Crop performance and yield are the results of genotypic expression as modulated by continuous interactions with the environment. Among the environmental factors, one of the most widely limiting for crop production on a global basis is water. A better understanding of how long-term growth and yield are affected by water stress should aid in improving irrigation efficiency and practices, in modifying plants for more efficient water use, and in developing effective dry-land agriculture. What we now know of such relationships is almost exclusively empirical, learned from thousands of irrigation trials conducted over many decades, the data of which have been summarized (Salter and Goode, 1967; Stanhill, 1973). A sounder basis should come from knowledge of the underlying physiology and crop ecology. Numerous short-term studies in the last decade have detailed a variety of physiological and metabolic changes in the plant caused by water stress (Hsiao, 1973; Boyer, 1975; Vieira da Silva, this volume Part 4:A).
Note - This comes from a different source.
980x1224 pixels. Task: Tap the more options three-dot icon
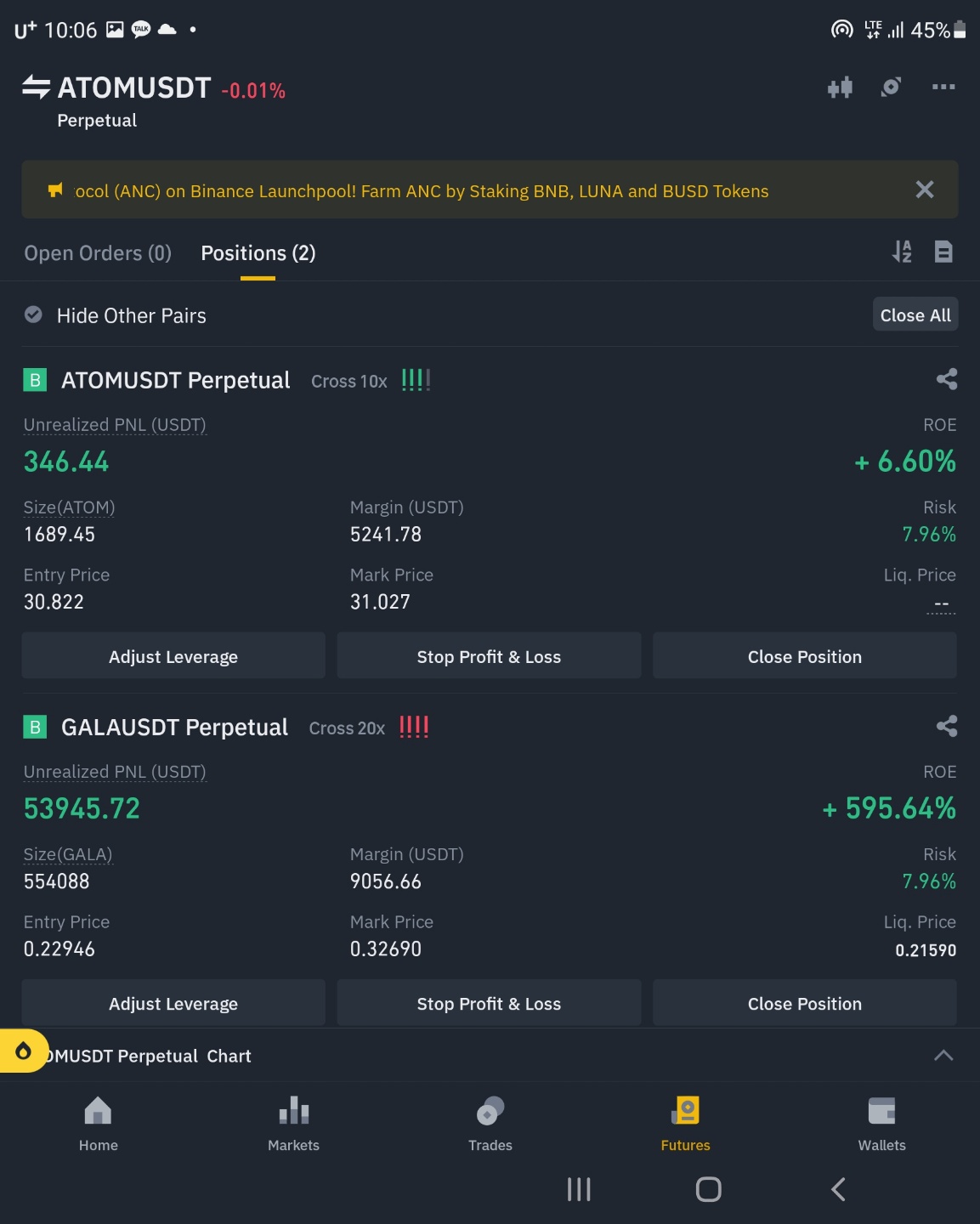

Many of these changes, such as the suppression of photosynthesis and protein synthesis, and the dramatic accumulation of the growth regulator abscisic acid (ABA), could have important consequences in terms of final crop yields. Yet very few studies have attempted to link the short-term changes caused by water stress at the subcellular and cellular level to crop performance in the field integrated over time and the whole organism or community.